▸ **Exercise materials**:
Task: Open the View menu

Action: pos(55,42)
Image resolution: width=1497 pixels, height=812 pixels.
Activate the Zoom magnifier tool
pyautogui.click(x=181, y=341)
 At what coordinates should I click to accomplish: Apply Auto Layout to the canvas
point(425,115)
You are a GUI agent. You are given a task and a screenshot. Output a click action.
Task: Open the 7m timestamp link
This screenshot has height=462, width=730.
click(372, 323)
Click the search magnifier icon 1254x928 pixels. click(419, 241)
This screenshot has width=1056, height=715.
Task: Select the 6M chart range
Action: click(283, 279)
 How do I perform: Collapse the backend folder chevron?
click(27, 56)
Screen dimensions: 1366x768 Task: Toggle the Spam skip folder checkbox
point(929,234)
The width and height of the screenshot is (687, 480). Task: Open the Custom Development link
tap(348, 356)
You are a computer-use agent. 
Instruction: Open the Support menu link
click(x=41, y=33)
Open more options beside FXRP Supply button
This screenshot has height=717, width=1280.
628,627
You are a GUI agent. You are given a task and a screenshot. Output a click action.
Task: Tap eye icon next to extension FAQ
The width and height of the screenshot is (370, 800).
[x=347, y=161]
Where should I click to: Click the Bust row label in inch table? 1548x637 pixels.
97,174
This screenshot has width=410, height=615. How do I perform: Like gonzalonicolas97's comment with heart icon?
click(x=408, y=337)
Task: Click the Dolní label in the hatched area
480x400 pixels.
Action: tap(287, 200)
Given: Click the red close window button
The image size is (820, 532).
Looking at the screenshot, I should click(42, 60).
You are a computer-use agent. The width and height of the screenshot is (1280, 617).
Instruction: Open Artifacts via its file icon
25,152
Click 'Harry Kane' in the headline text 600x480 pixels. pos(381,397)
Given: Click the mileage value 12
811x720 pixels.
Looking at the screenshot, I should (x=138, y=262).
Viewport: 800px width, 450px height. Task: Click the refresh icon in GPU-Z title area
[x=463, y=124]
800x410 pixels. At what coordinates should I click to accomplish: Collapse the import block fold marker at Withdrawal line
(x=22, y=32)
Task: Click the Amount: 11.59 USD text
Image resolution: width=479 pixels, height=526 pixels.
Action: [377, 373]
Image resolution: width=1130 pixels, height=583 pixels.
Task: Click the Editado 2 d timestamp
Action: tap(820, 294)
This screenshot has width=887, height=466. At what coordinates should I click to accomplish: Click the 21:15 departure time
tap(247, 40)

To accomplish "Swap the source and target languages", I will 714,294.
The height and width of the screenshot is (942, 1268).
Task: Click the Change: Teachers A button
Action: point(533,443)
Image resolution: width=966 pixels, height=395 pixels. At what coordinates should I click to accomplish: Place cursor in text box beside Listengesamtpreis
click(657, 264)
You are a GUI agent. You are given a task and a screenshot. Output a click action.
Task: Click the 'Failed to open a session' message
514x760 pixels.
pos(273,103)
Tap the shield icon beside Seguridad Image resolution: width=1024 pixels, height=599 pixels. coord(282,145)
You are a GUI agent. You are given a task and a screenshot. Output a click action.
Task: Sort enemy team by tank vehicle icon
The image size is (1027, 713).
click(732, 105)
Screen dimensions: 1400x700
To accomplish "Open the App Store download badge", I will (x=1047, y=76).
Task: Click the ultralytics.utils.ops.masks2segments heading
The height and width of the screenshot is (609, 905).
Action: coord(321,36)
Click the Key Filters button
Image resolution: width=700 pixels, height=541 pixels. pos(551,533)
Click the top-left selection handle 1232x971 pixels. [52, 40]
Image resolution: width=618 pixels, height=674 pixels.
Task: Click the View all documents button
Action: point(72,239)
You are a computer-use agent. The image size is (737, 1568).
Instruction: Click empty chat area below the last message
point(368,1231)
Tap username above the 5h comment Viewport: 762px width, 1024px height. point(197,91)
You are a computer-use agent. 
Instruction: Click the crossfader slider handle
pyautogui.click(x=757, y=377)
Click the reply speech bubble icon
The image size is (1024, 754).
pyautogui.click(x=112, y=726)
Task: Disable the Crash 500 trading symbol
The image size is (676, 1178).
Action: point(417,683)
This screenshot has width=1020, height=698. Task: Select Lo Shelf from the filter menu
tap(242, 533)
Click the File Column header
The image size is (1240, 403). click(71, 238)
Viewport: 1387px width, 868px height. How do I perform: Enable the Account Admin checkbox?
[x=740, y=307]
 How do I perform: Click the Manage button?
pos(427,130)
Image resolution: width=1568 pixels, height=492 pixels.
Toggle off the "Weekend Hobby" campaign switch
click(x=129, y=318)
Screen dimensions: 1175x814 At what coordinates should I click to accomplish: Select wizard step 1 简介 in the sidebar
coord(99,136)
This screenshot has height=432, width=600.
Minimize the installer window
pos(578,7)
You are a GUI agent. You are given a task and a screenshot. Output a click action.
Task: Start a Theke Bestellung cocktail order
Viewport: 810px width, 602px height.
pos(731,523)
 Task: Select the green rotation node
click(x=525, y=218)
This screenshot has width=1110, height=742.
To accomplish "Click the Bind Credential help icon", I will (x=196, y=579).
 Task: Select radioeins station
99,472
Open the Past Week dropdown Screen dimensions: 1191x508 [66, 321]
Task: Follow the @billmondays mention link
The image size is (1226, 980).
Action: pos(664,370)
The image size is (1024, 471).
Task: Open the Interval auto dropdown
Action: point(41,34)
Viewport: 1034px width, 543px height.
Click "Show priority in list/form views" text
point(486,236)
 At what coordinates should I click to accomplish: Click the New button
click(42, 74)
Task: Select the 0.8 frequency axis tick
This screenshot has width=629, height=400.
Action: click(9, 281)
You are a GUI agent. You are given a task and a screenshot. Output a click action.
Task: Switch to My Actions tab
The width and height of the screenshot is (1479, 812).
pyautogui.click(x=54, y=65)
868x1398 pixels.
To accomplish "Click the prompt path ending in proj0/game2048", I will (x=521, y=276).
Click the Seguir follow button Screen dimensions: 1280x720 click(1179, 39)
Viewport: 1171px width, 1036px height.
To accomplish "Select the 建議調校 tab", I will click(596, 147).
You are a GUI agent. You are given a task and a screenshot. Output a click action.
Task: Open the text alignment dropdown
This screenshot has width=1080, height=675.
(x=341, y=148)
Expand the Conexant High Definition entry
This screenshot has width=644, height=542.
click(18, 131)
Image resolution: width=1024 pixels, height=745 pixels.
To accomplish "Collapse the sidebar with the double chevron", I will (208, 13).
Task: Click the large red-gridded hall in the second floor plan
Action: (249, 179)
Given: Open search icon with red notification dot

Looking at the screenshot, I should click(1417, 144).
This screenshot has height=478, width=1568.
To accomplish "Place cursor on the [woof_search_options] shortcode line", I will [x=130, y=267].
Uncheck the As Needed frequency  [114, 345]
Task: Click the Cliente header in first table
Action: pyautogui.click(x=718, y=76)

▸ **Problem**: Using the data above, return each line exactly as written.

▸ **Completed task**:
Task: Open the View menu

Action: pos(55,42)
Image resolution: width=1497 pixels, height=812 pixels.
Activate the Zoom magnifier tool
pyautogui.click(x=181, y=341)
 At what coordinates should I click to accomplish: Apply Auto Layout to the canvas
point(425,115)
You are a GUI agent. You are given a task and a screenshot. Output a click action.
Task: Open the 7m timestamp link
This screenshot has height=462, width=730.
click(372, 323)
Click the search magnifier icon 1254x928 pixels. click(419, 241)
This screenshot has width=1056, height=715.
Task: Select the 6M chart range
Action: click(283, 279)
 How do I perform: Collapse the backend folder chevron?
click(27, 56)
Screen dimensions: 1366x768 Task: Toggle the Spam skip folder checkbox
point(929,234)
The width and height of the screenshot is (687, 480). Task: Open the Custom Development link
tap(348, 356)
You are a computer-use agent. 
Instruction: Open the Support menu link
click(x=41, y=33)
Open more options beside FXRP Supply button
This screenshot has height=717, width=1280.
628,627
You are a GUI agent. You are given a task and a screenshot. Output a click action.
Task: Tap eye icon next to extension FAQ
The width and height of the screenshot is (370, 800).
[x=347, y=161]
Where should I click to: Click the Bust row label in inch table? 1548x637 pixels.
97,174
This screenshot has width=410, height=615. How do I perform: Like gonzalonicolas97's comment with heart icon?
click(x=408, y=337)
Task: Click the Dolní label in the hatched area
480x400 pixels.
Action: tap(287, 200)
Given: Click the red close window button
The image size is (820, 532).
Looking at the screenshot, I should click(42, 60).
You are a computer-use agent. The width and height of the screenshot is (1280, 617).
Instruction: Open Artifacts via its file icon
25,152
Click 'Harry Kane' in the headline text 600x480 pixels. pos(381,397)
Given: Click the mileage value 12
811x720 pixels.
Looking at the screenshot, I should (x=138, y=262).
Viewport: 800px width, 450px height. Task: Click the refresh icon in GPU-Z title area
[x=463, y=124]
800x410 pixels. At what coordinates should I click to accomplish: Collapse the import block fold marker at Withdrawal line
(x=22, y=32)
Task: Click the Amount: 11.59 USD text
Image resolution: width=479 pixels, height=526 pixels.
Action: [377, 373]
Image resolution: width=1130 pixels, height=583 pixels.
Task: Click the Editado 2 d timestamp
Action: tap(820, 294)
This screenshot has width=887, height=466. At what coordinates should I click to accomplish: Click the 21:15 departure time
tap(247, 40)

To accomplish "Swap the source and target languages", I will 714,294.
The height and width of the screenshot is (942, 1268).
Task: Click the Change: Teachers A button
Action: point(533,443)
Image resolution: width=966 pixels, height=395 pixels. At what coordinates should I click to accomplish: Place cursor in text box beside Listengesamtpreis
click(657, 264)
You are a GUI agent. You are given a task and a screenshot. Output a click action.
Task: Click the 'Failed to open a session' message
514x760 pixels.
pos(273,103)
Tap the shield icon beside Seguridad Image resolution: width=1024 pixels, height=599 pixels. coord(282,145)
You are a GUI agent. You are given a task and a screenshot. Output a click action.
Task: Sort enemy team by tank vehicle icon
The image size is (1027, 713).
click(732, 105)
Screen dimensions: 1400x700
To accomplish "Open the App Store download badge", I will (x=1047, y=76).
Task: Click the ultralytics.utils.ops.masks2segments heading
The height and width of the screenshot is (609, 905).
Action: coord(321,36)
Click the Key Filters button
Image resolution: width=700 pixels, height=541 pixels. pos(551,533)
Click the top-left selection handle 1232x971 pixels. [52, 40]
Image resolution: width=618 pixels, height=674 pixels.
Task: Click the View all documents button
Action: point(72,239)
You are a computer-use agent. The image size is (737, 1568).
Instruction: Click empty chat area below the last message
point(368,1231)
Tap username above the 5h comment Viewport: 762px width, 1024px height. point(197,91)
You are a computer-use agent. 
Instruction: Click the crossfader slider handle
pyautogui.click(x=757, y=377)
Click the reply speech bubble icon
The image size is (1024, 754).
pyautogui.click(x=112, y=726)
Task: Disable the Crash 500 trading symbol
The image size is (676, 1178).
Action: point(417,683)
This screenshot has width=1020, height=698. Task: Select Lo Shelf from the filter menu
tap(242, 533)
Click the File Column header
The image size is (1240, 403). click(71, 238)
Viewport: 1387px width, 868px height. How do I perform: Enable the Account Admin checkbox?
[x=740, y=307]
 How do I perform: Click the Manage button?
pos(427,130)
Image resolution: width=1568 pixels, height=492 pixels.
Toggle off the "Weekend Hobby" campaign switch
click(x=129, y=318)
Screen dimensions: 1175x814 At what coordinates should I click to accomplish: Select wizard step 1 简介 in the sidebar
coord(99,136)
This screenshot has height=432, width=600.
Minimize the installer window
pos(578,7)
You are a GUI agent. You are given a task and a screenshot. Output a click action.
Task: Start a Theke Bestellung cocktail order
Viewport: 810px width, 602px height.
pos(731,523)
 Task: Select the green rotation node
click(x=525, y=218)
This screenshot has width=1110, height=742.
To accomplish "Click the Bind Credential help icon", I will (x=196, y=579).
 Task: Select radioeins station
99,472
Open the Past Week dropdown Screen dimensions: 1191x508 [66, 321]
Task: Follow the @billmondays mention link
The image size is (1226, 980).
Action: pos(664,370)
The image size is (1024, 471).
Task: Open the Interval auto dropdown
Action: point(41,34)
Viewport: 1034px width, 543px height.
Click "Show priority in list/form views" text
point(486,236)
 At what coordinates should I click to accomplish: Click the New button
click(42, 74)
Task: Select the 0.8 frequency axis tick
This screenshot has width=629, height=400.
Action: click(9, 281)
You are a GUI agent. You are given a task and a screenshot. Output a click action.
Task: Switch to My Actions tab
The width and height of the screenshot is (1479, 812).
pyautogui.click(x=54, y=65)
868x1398 pixels.
To accomplish "Click the prompt path ending in proj0/game2048", I will (x=521, y=276).
Click the Seguir follow button Screen dimensions: 1280x720 click(1179, 39)
Viewport: 1171px width, 1036px height.
To accomplish "Select the 建議調校 tab", I will click(596, 147).
You are a GUI agent. You are given a task and a screenshot. Output a click action.
Task: Open the text alignment dropdown
This screenshot has width=1080, height=675.
(x=341, y=148)
Expand the Conexant High Definition entry
This screenshot has width=644, height=542.
click(18, 131)
Image resolution: width=1024 pixels, height=745 pixels.
To accomplish "Collapse the sidebar with the double chevron", I will (208, 13).
Task: Click the large red-gridded hall in the second floor plan
Action: (249, 179)
Given: Open search icon with red notification dot

Looking at the screenshot, I should click(1417, 144).
This screenshot has height=478, width=1568.
To accomplish "Place cursor on the [woof_search_options] shortcode line", I will [x=130, y=267].
Uncheck the As Needed frequency  [114, 345]
Task: Click the Cliente header in first table
Action: pyautogui.click(x=718, y=76)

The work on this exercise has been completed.